» **EXERCISE PASSAGE**
+ + + +

I was diagnosed and treated for stage one breast cancer in 2003. All was well until 11 years later when I started having neck pain. MRIs showed something, but they weren’t quite sure what it was. My oncologist did not think that it was metastasis since it doesn’t often present in the cervical spine, but that’s what it turned out to be. So now I was stage 4 with bone metastasis. I learned to live with uncertainty after these diagnoses.

My first brain MRI 

A few months into the treatment I decided to attend the Living Beyond Breast Cancer conference for people with metastatic cancer.  I didn’t know anyone else with this disease and wanted to meet people and learn as much as I could.  It was a fantastic event, and I met a group of women that became friends and great sources for support. Unfortunately, most of these wonderful women are no longer here, and I miss them very much.

+ + + +

» **DATA BELOW**
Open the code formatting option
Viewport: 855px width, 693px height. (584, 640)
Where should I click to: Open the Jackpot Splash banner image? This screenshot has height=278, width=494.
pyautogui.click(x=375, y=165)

+ + + +

» **TASK REQUIREMENTS**
Return the passage about living with metastatic breast cancer word for word, in its entirety.

» **EXERCISE SOLUTION**
I was diagnosed and treated for stage one breast cancer in 2003. All was well until 11 years later when I started having neck pain. MRIs showed something, but they weren’t quite sure what it was. My oncologist did not think that it was metastasis since it doesn’t often present in the cervical spine, but that’s what it turned out to be. So now I was stage 4 with bone metastasis. I learned to live with uncertainty after these diagnoses.

My first brain MRI 

A few months into the treatment I decided to attend the Living Beyond Breast Cancer conference for people with metastatic cancer.  I didn’t know anyone else with this disease and wanted to meet people and learn as much as I could.  It was a fantastic event, and I met a group of women that became friends and great sources for support. Unfortunately, most of these wonderful women are no longer here, and I miss them very much.